My cell phone was on my over the bed table but the table was not always within my reach resulting in missed calls. Life as a patient is not easy but it began to slowly dawn on me that being a patient did not need to be this uncomfortable.
A major part of the job of a nurse is health promotion and prevention of complications. Healthcare associated infections (HAI) affect about 1 out of every 31 US hospital patients. https://www.cdc.gov/hai/data/index.html. Hand hygiene is always stated as the most important way to prevent HAI but the implementation of this for patients is usually not specified. https://www.cdc.gov/HAI/patientSafety/patient-safety.html.
I think I can
The devil is in the details. I naively thought I could address the problem of patient hand hygiene by designing a product that would help keep hand sanitizer within easy reach and provide a place to keep a cell phone, glasses and other personal items.
I truly did not appreciate that I was entering into an entirely new aspect of health care – design. Ignorance is sometimes bliss and, in my case, it allowed me to think I could just design a product that would be patient centered and provide for health promotion and help the prevention of HAI. I started my innovation journey.
An unlikely journey
So, like driving at night, I started and only focused on the part of the journey I could see. My headlights were quite dim and I had a very steep learning curve. Humility and frustration are frequent emotions on this journey!
My product, a bedside caddy called Fitsi http://www.fitsihealth.com was the result of working with my co-founder to:
- Conceptualize the unique features of Fitsi
- Write guidelines for healthcare workers to implement patient hand hygiene
- Consult with a medical designer to capture the appropriate size, shape, colors of Fitsi
- Address the web design, video, photos, social media and marketing, of Fitsi
- Work with a patent attorney to obtain two US patents and registration of our logo
- Work with our manufacturer to produce, assemble, package and ship Fitsi
- Provide resources for clinical trials to get evidence based data
- Establish relationship with our distributor to market and sell Fitsi
- Control money – Fitsi is self-financed.
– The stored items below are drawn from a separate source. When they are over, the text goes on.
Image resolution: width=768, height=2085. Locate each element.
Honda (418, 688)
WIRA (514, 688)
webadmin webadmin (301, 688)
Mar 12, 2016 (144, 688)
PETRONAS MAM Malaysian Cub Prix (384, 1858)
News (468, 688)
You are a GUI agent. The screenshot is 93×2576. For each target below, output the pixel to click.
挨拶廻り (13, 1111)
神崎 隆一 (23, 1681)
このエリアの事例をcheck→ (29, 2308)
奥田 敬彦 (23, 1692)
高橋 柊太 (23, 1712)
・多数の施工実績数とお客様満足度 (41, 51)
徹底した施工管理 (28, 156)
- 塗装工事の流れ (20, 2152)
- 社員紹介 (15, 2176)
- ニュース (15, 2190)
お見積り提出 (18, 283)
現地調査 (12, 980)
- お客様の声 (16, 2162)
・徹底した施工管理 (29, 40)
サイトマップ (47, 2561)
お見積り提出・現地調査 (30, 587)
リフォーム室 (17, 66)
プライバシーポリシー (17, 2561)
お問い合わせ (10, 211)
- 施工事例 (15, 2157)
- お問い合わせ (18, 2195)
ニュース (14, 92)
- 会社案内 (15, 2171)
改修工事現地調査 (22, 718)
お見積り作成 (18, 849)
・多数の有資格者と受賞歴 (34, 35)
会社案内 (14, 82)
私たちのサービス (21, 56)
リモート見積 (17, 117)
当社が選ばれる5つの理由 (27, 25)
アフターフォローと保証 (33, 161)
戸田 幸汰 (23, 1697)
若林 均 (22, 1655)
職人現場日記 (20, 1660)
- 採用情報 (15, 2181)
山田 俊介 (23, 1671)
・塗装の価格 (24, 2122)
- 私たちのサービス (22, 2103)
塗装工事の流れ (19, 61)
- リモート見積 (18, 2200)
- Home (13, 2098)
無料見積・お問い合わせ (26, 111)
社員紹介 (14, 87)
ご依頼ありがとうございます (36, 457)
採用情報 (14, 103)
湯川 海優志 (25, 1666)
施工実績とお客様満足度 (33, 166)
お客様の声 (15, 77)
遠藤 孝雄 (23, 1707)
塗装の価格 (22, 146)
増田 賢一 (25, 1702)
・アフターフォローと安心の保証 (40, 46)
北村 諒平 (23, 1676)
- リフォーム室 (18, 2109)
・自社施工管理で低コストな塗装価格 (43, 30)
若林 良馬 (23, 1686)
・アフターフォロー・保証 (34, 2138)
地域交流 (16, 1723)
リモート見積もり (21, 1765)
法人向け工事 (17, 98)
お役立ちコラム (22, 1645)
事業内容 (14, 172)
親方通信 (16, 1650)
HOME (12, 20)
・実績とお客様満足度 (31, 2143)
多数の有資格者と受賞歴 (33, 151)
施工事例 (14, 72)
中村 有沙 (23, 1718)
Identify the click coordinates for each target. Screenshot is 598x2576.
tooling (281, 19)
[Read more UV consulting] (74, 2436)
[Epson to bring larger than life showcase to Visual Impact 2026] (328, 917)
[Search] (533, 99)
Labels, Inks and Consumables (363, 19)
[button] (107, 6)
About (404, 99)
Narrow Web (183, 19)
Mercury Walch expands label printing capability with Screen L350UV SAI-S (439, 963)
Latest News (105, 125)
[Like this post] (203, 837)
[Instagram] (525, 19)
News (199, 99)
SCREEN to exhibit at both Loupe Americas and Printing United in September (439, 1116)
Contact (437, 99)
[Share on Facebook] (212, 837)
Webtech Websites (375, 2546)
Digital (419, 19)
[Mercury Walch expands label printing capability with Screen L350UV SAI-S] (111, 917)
Fitsi has won innovation awards from the Patient Safety Movement, Infection Control.tips organization and the American Nurses Association. Wonderful to have the efforts of our company, Fitsi Health, recognized and, of course, the best recognition is the appreciative comments from patients.
When will hospital catch up?
We find hand hygiene supplies almost everywhere now. Grocery stores, pharmacies, homes, schools, and offices have convenient hand sanitizers. Hospitals are one of the few places in society where we still struggle to provide for the hand hygiene of the people we serve. For financial health, patient satisfaction, health promotion and prevention of HAI healthcare facilities would do well to help patients with hand hygiene.
The journey continues
Fitsi Health is an innovation success.
The public is recognizing the need for hand hygiene and demand for this most basic care is growing. Covid-19 has opened a window on the need for patient hand hygiene resources. Fitsi Health asks:
- Public – recognize the need for patient hand hygiene and request hand hygiene supplies for yourself and loved ones when hospitalized
- Healthcare workers – attack the problem of HAIs and assess each patient for their knowledge of and ability to perform hand hygiene
- Healthcare executives – address the HAIs issue with the moral conviction that patient hand hygiene is critical to high quality care while recognizing it will improve the “bottom line”
- Journalists – when reporting on healthcare issues include patient access to hand hygiene in your article and include nurses as media resources for your reporting because, as this Woodhull study shows, nurses voices are infrequently heard https://sigmapubs.onlinelibrary.wiley.com/doi/full/10.1111/jnu.12429
- Media executives – include some images of patients using hand sanitizer when making shows about hospitals; gloves and gowns are seen frequently but patient hand hygiene is missing
- Insurers – adjust your mission to provide coverage for health promotion and HAIs prevention resources
- Legislators – state and federal officials who guide our health policies need to ensure patient hand hygiene is addressed in laws and regulations
We all have a part in this seemingly simple but quite complex problem. One step at a time with commitment and persistence is needed so let’s get going with enthusiasm!